В том же 1928 году, прочитав выступление нового американского президента, утверждавшего, что капитализм – «это порядок, обеспечивающий наибольшее проявление индивидуальной инициативы», и сопоставляя буржуазный строй с социализмом, где владычествует «гос. порядок, защищающий интересы трудящегося большинства от господства индивидуальных интересов», Пришвин в духе более поздней теории конвергенции предложил свою формулировку идеального государства: «Порядок, обеспечивающий наибольшее проявление индивидуальной инициативы в интересах трудящегося большинства».[934]
Германия, Америка, единая власть… Кто в стране мог противиться этому интернационалу, мондиализму, навязанному извне всеобщему счастью, где все жаждут разумного иноземного хозяина? Только анархиствующие русские мужики. В первую голову это понимал «бездарный и честный» Сталин, который русскую деревню ненавидел какой-то троцкой ненавистью. У Пришвина отношение к мужикам было гораздо сложнее, и с годами оно не упрощалось, напротив, к старым обидам прибавлялись новые и, как с покойным Вас. Вас. Розановым, мира с ними у Берендея не выходило.
В 1928 году, в пору написания романа про «Журавлиную родину», когда Пришвин протестовал против спуска озера с клавдофорой и напечатал по этому поводу статью в «Известиях», местные крестьяне грозились его убить. Он со своими экологическими бреднями и натаской охотничьих собак представлялся им препятствием на пути к изобилию и счастью. Причины этого недоверия и раздражения были понятны. То был извечный русский конфликт, основанный на взаимном недоверии и непонимании простого народа и образованного класса, и выпрыгнуть из этого проклятого круга не удавалось никак, словно опять повторялась на новом витке история с Никоном Староколенным, только теперь в роли ни в чем не повинной кроме своей интеллигентности и чужеродности городской барышни оказался крепкий охотник, вооружившийся не ружьем, но, как выяснилось, бумерангом.

**ИСХОДНЫЕ ЗАПИСИ:**
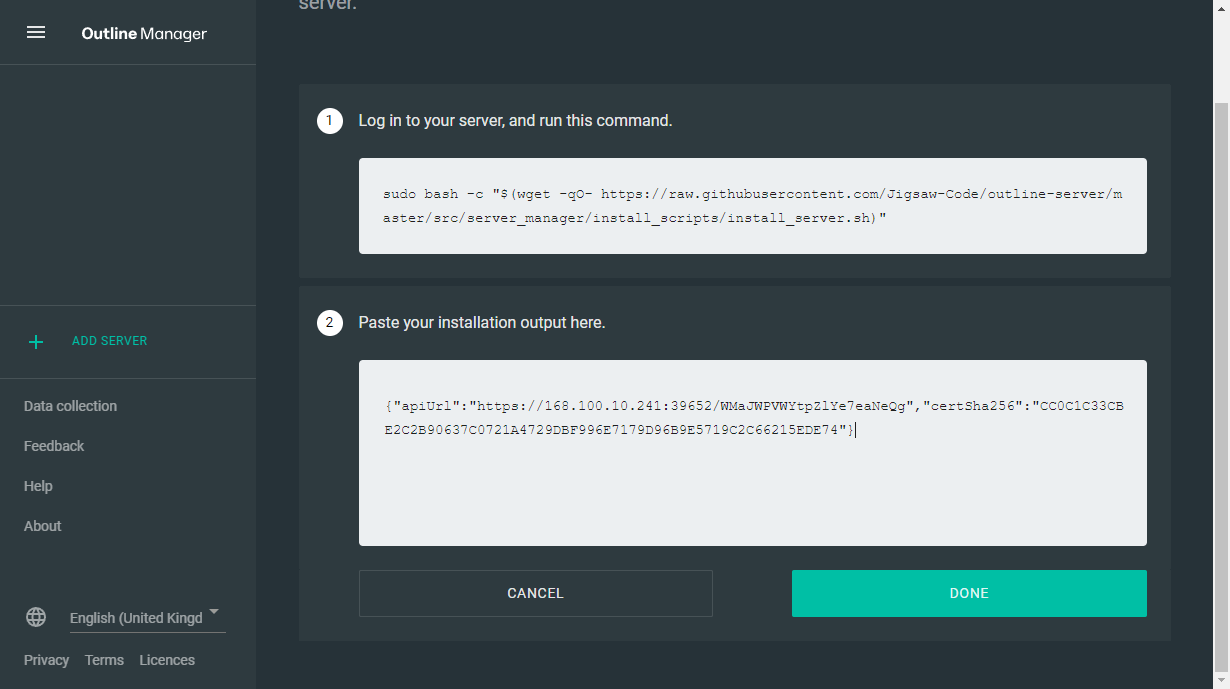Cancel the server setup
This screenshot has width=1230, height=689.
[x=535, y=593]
--
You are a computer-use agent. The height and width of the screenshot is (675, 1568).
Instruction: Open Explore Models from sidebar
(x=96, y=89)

**ЗАДАНИЯ:**
A) В записях, в строках между строкой с «Cancel the server setup» и строкой с «[x=535, y=593]» включительно, переименуйте «server» в «database» и приведите эти строки целиком, больше ничего в них не меняя. Картинки в ответ не включайте.
B) Допишите, что следует дальше в тексте о Пришвине и русских мужиках, начиная после его последнего предложения.
Записи никак не связаны с текстом.

**ОТВЕТЫ К ЗАДАНИЯМ:**
A)
Cancel the database setup
This screenshot has width=1230, height=689.
[x=535, y=593]

B)
В случае с Пришвиным, как я уже говорил, все усугублялось еще и обстоятельствами личной жизни, и, в отличие от многих людей, берущихся о народе рассуждать и при этом представлявших его весьма абстрактно, Пришвин с этим народом жил и знал его лучше и глубже. Быть может, по совокупности нелегкого личного опыта и горького знания Пришвин и рад был сочувствовать крестьянам, но всякий раз сочувствие упиралось в стенку. «Устремление крестьянского общества к материализму за счет человеческой личности вовсе не исключает возможности проявления человеческих чувств, спадает власть хозяйства и человек остается лицом к лицу с человеком (хозяин и работник). Тогда явления сострадания, милосердия и любви в грубой обстановке выступают особенно и особенно убедительно. Вот именно это и привлекало к себе русскую интеллигенцию, об этом именно столько рассказывал Глеб Успенский и другие святые народники. Это удерживало меня возле Павловны, за это я столько лет прощал ей много»,[935] – записывал он в Дневнике, снова сводя в одном абзаце вечную («вехную», когда б такое слово существовало) русскую тему «народ и интеллигенция» и собственную семейную драму.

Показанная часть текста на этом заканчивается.